▶ **EXERCISE BRIEF**
Revise the listing lines beginning at the one containing "Task: Select the GIS地图 globe widget" and ending after the one containing "tap(1084, 767)", replacing "text field" with "input box" and keeping everything else the same. Omit the pictures from your answer.

▶ **Entries on where items appear**
>>>>

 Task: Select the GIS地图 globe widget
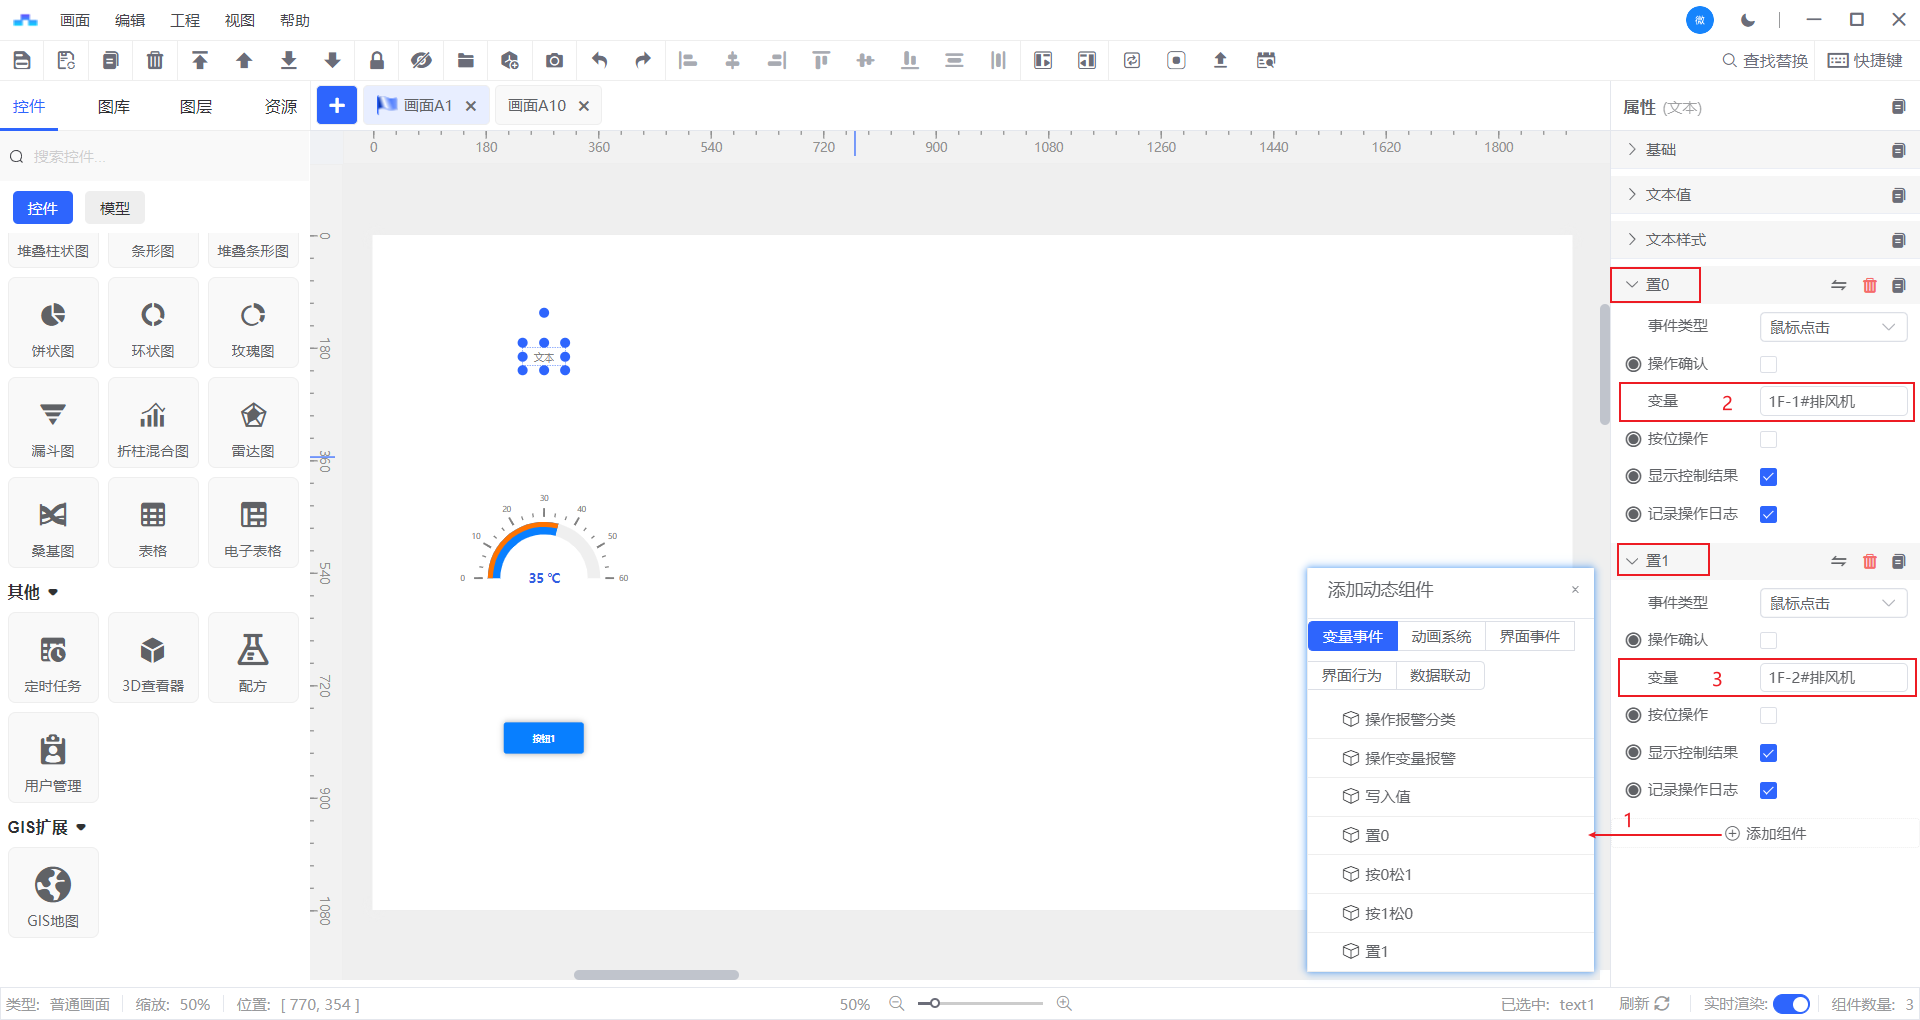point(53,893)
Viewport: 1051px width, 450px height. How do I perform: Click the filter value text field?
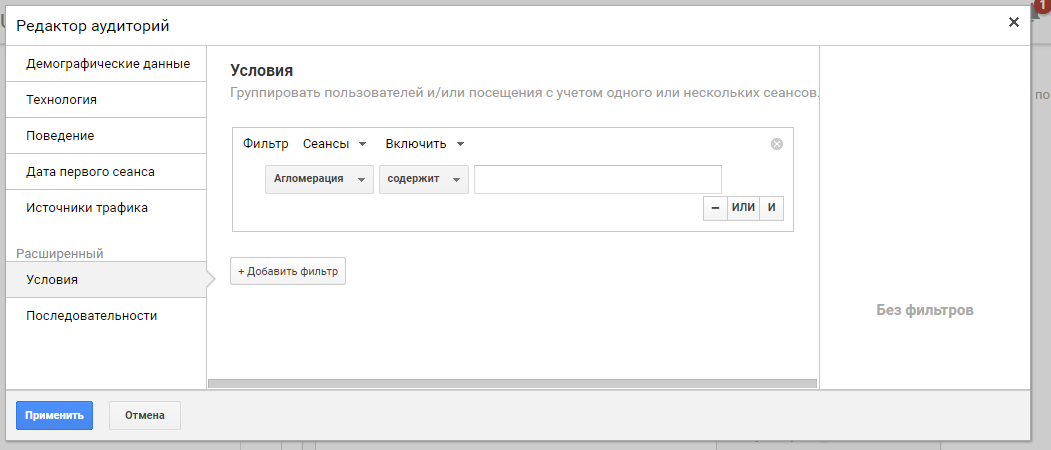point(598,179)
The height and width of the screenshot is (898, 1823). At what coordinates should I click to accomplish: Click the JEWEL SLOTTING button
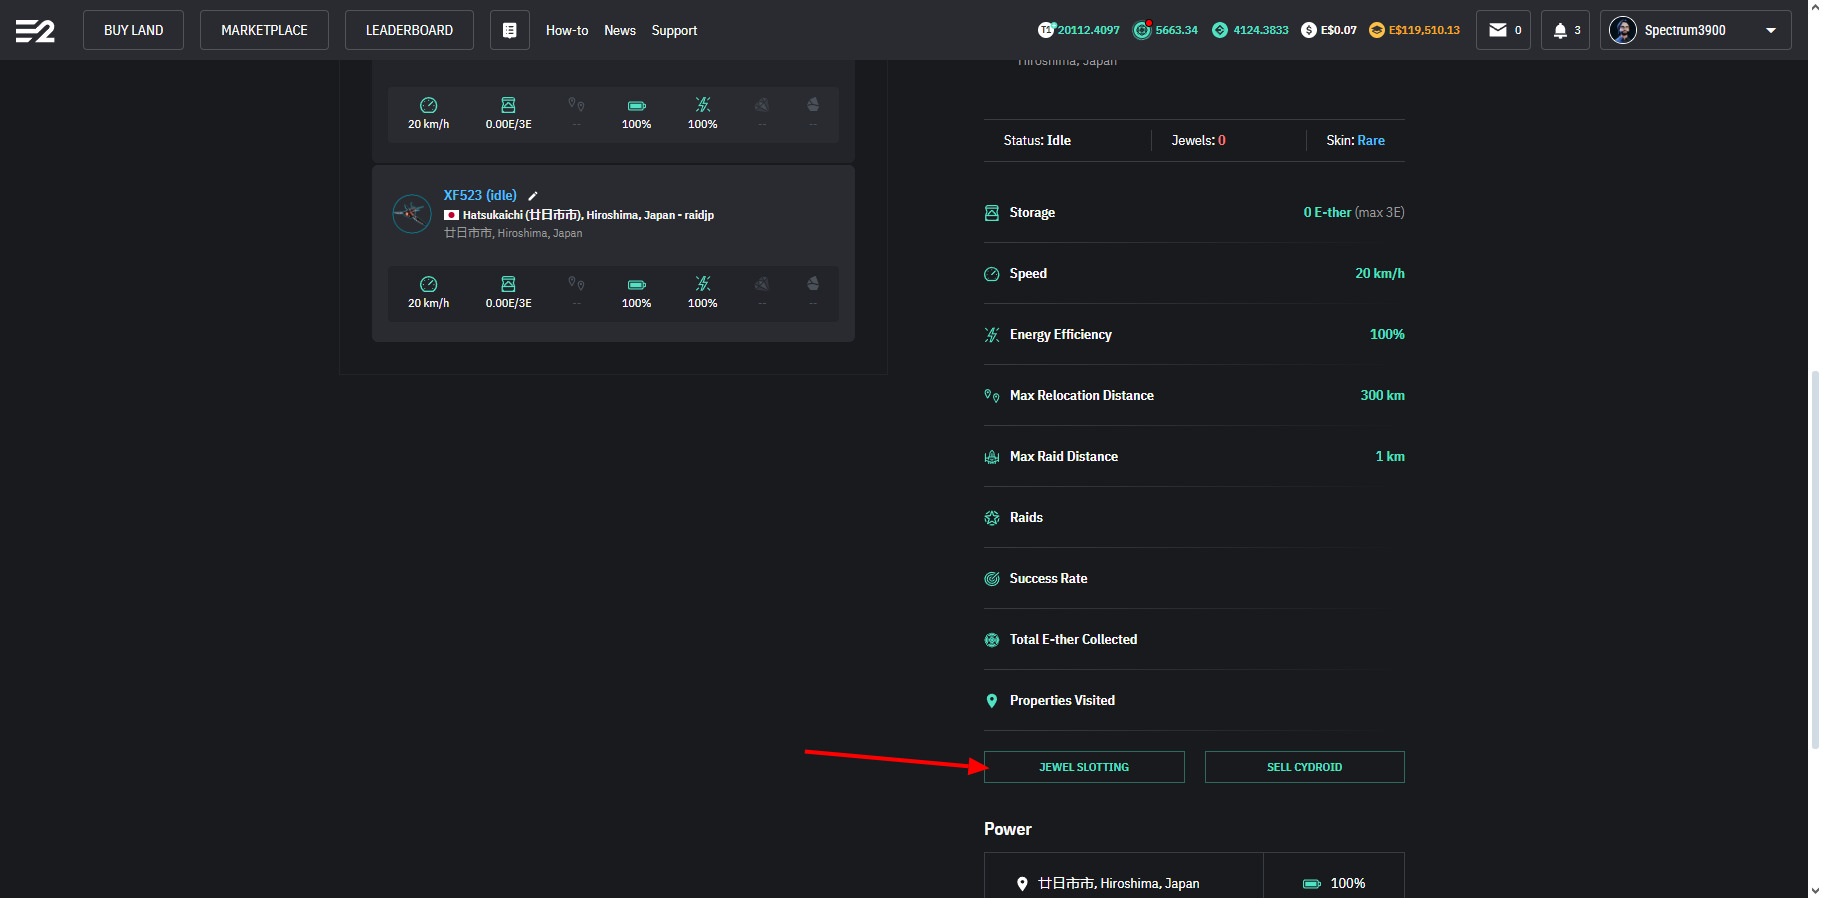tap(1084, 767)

<<<<
>>>>

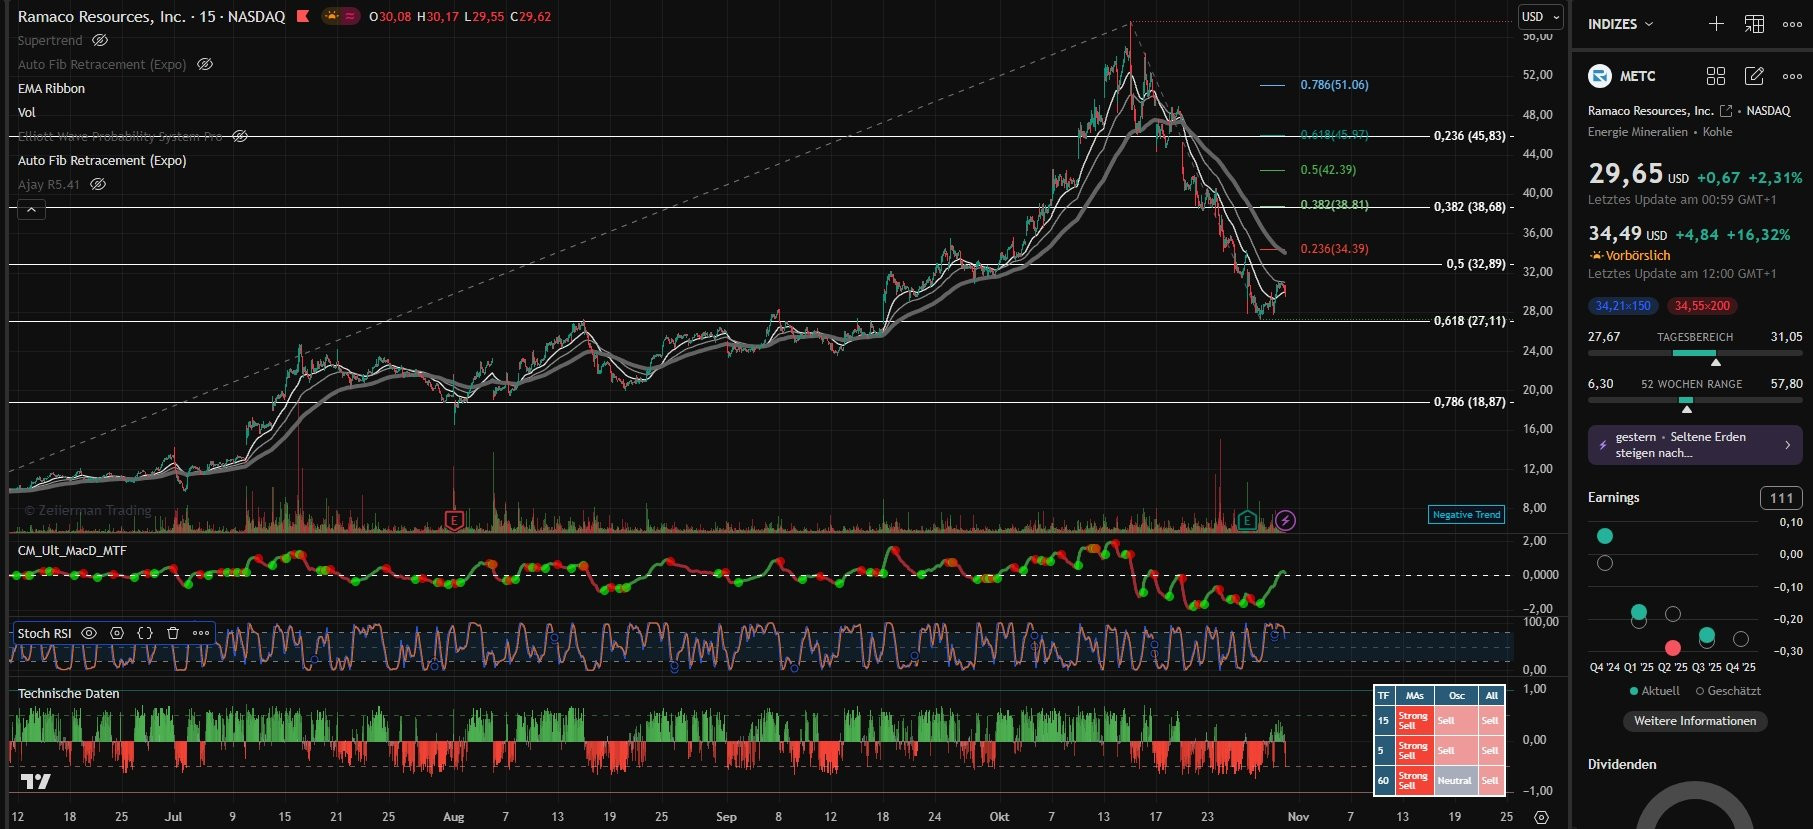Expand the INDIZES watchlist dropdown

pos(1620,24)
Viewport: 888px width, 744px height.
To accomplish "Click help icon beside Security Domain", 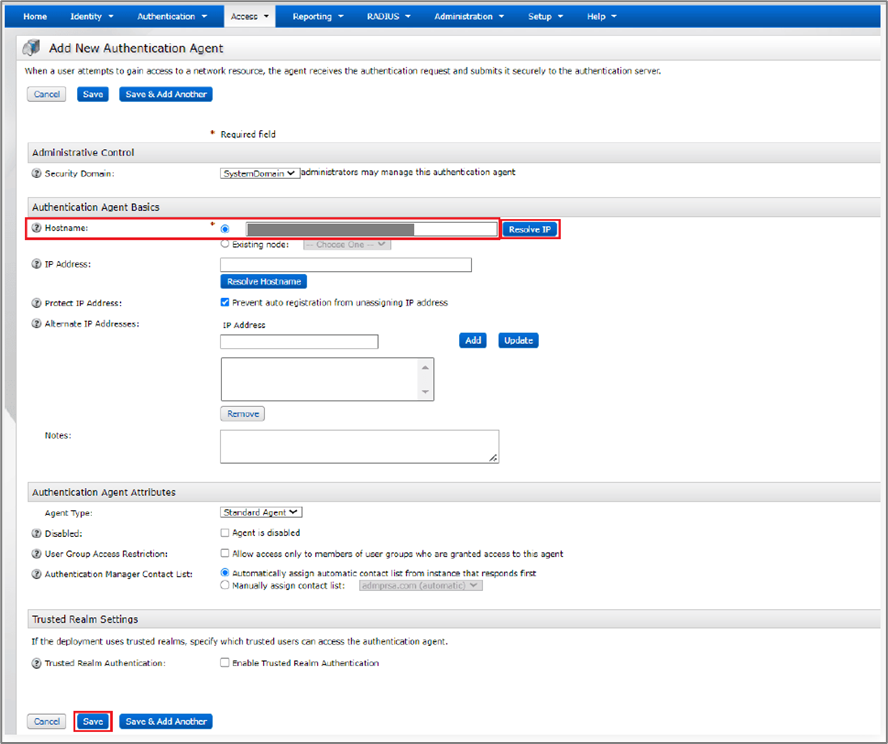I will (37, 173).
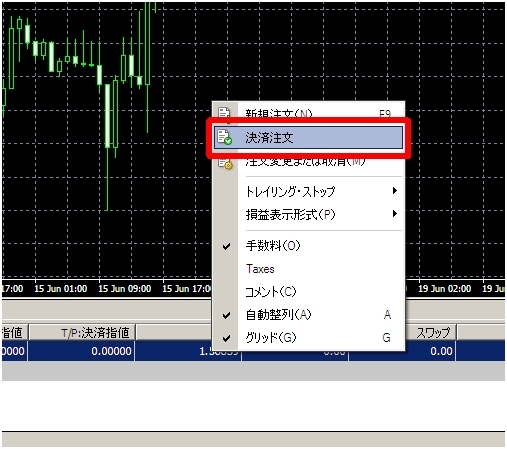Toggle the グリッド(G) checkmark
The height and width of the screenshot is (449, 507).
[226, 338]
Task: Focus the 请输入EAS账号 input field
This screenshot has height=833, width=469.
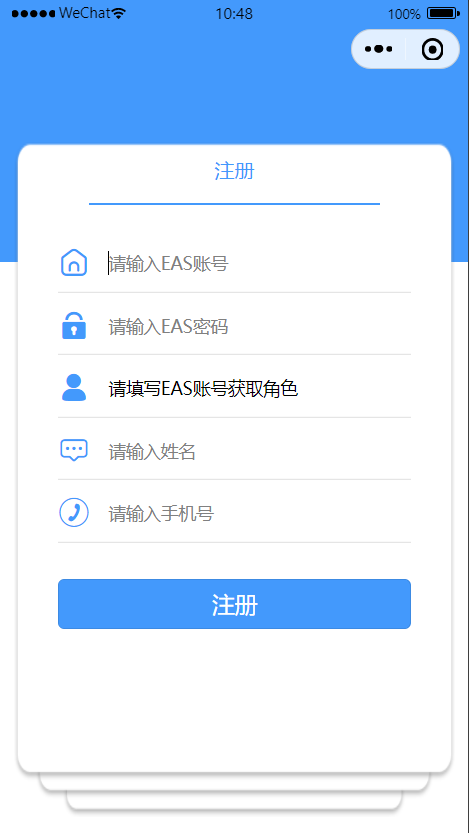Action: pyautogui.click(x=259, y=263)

<<<<

▶ **TASK RESULT**
 Task: Select the GIS地图 globe widget
point(53,893)
Viewport: 1051px width, 450px height. How do I perform: Click the filter value input box?
point(598,179)
The height and width of the screenshot is (898, 1823). At what coordinates should I click to accomplish: Click the JEWEL SLOTTING button
tap(1084, 767)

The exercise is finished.